[TASK DIRECTIONS]:
Repeat all the records exactly, omitting pictures.

Screenshot grounding data:
====

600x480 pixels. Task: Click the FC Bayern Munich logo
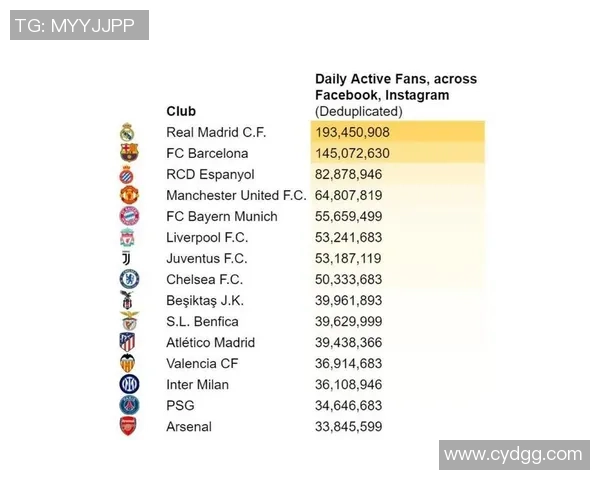click(128, 216)
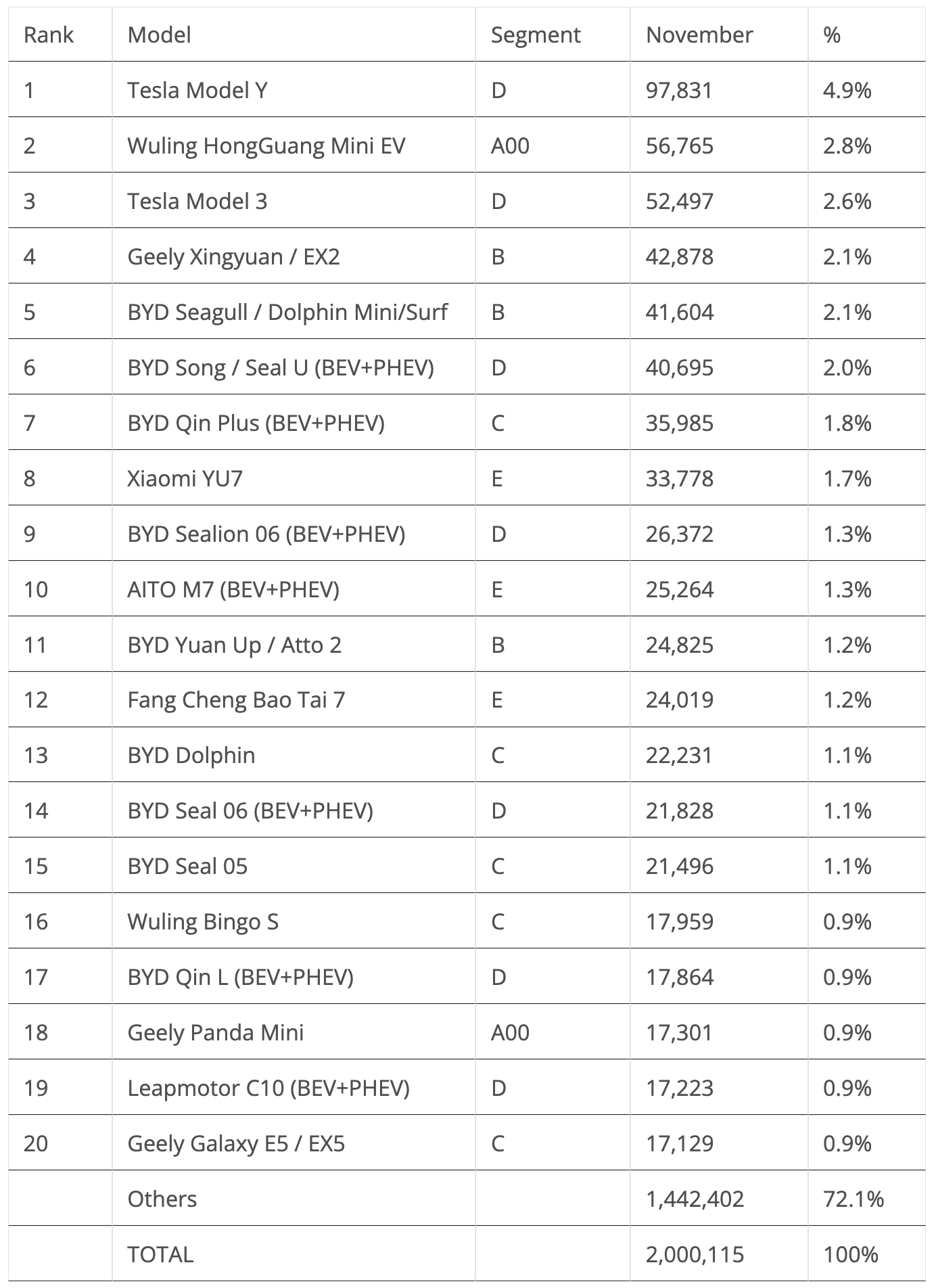Screen dimensions: 936x1288
Task: Click the % column header
Action: click(832, 35)
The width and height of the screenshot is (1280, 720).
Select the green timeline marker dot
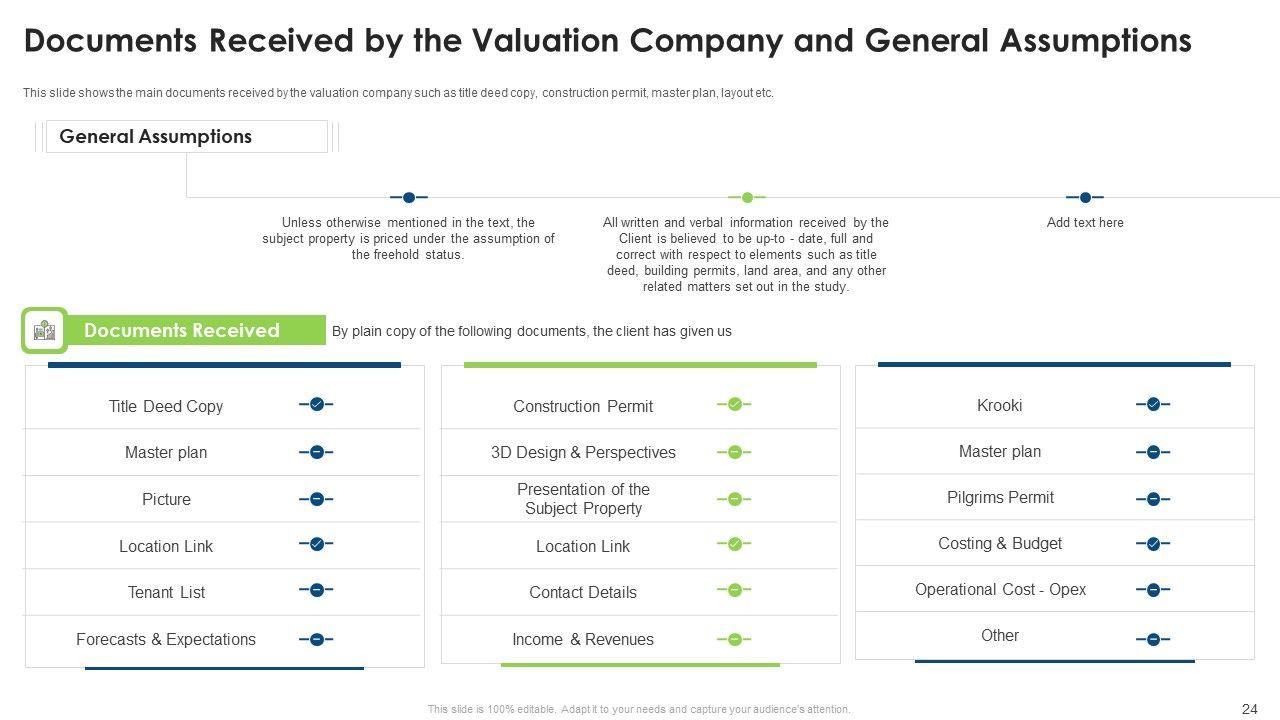(x=747, y=197)
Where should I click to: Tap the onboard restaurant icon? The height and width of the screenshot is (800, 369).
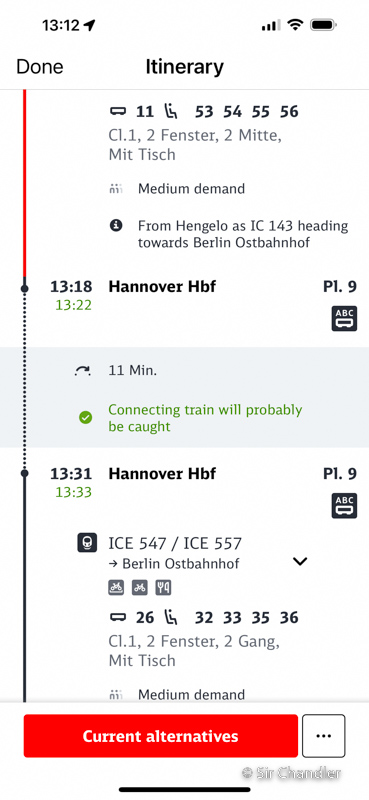163,588
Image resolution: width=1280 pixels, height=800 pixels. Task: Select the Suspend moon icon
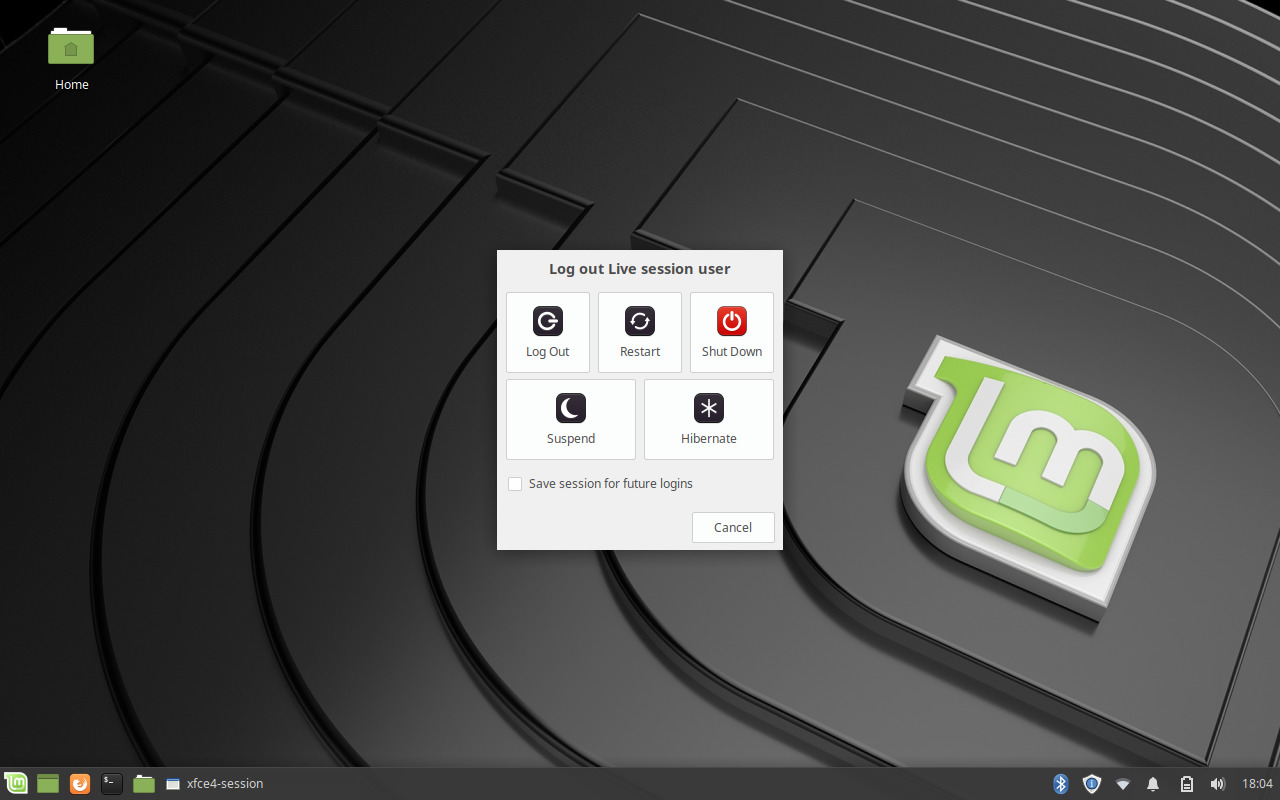(x=570, y=408)
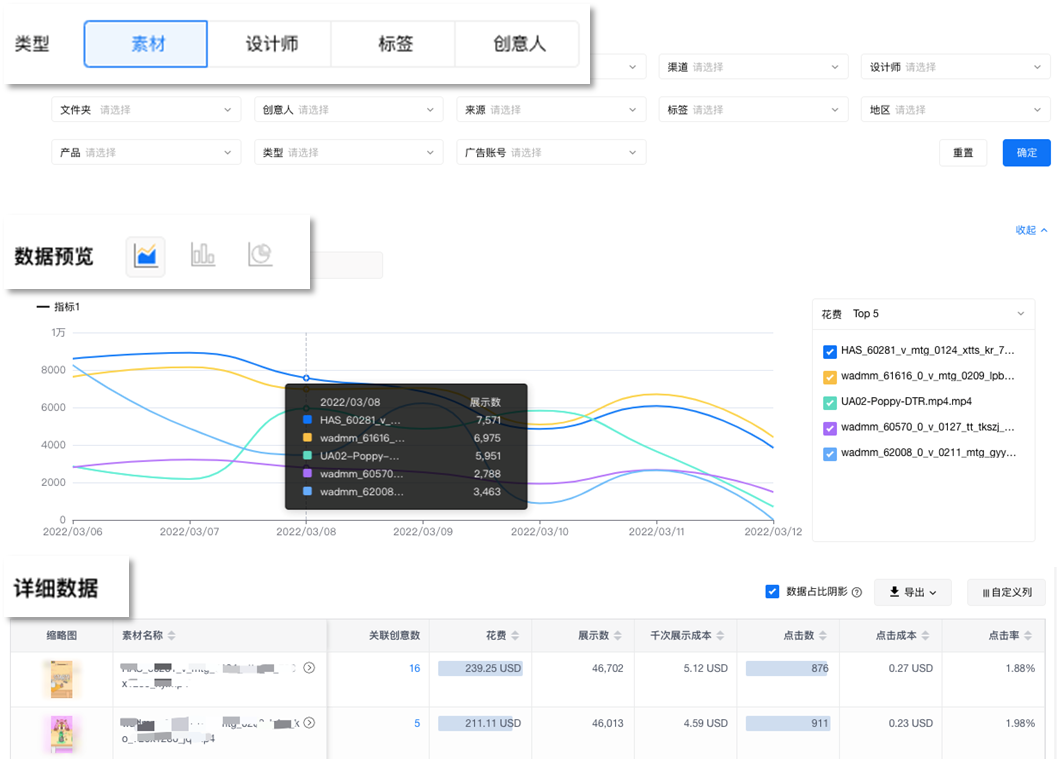
Task: Open 自定义列 column customization
Action: click(x=1006, y=592)
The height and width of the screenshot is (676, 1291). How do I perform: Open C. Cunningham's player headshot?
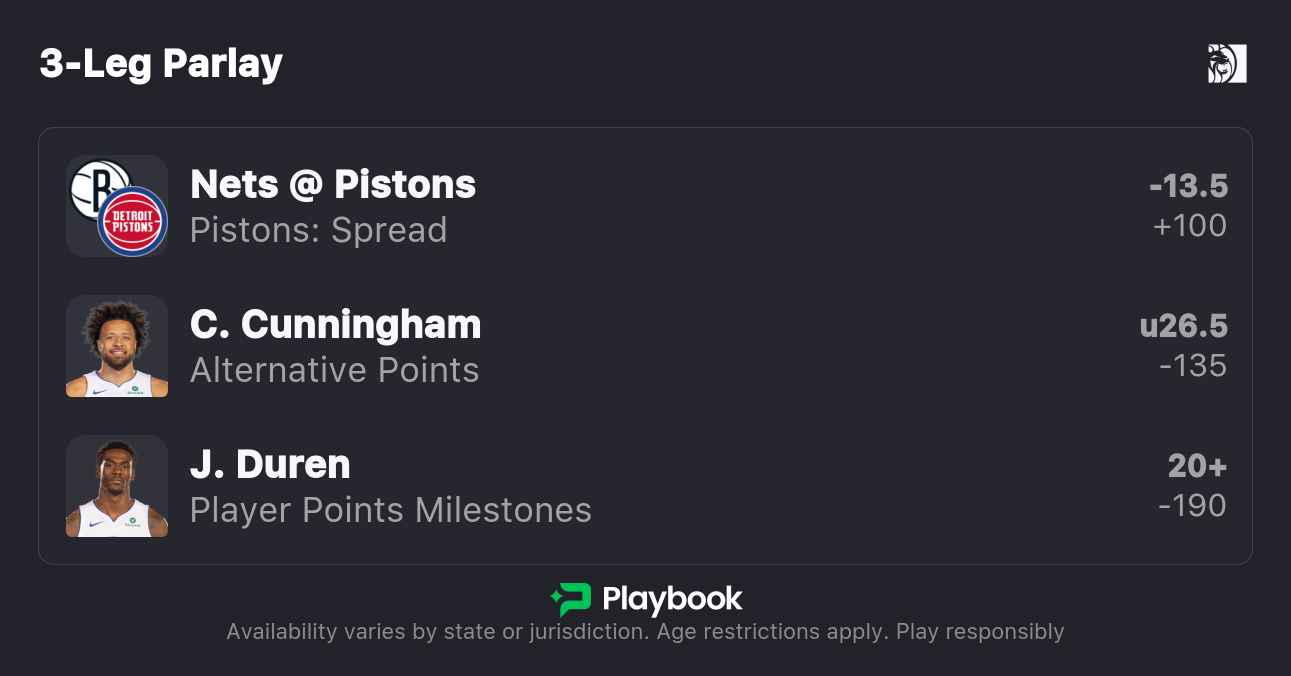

====

[RESULT BELOW]:
600x480 pixels. Task: Click the FC Bayern Munich logo
click(128, 216)
Screen dimensions: 936x1288
Task: Click the % column header
Action: click(832, 35)
The width and height of the screenshot is (1280, 720).
Select the green timeline marker dot
(x=747, y=197)
Where should I click to: Tap the onboard restaurant icon? The height and width of the screenshot is (800, 369).
163,588
Image resolution: width=1280 pixels, height=800 pixels. Task: Select the Suspend moon icon
(x=570, y=408)
Task: Open 自定义列 column customization
Action: click(x=1006, y=592)
The height and width of the screenshot is (676, 1291). How do I perform: Open C. Cunningham's player headshot?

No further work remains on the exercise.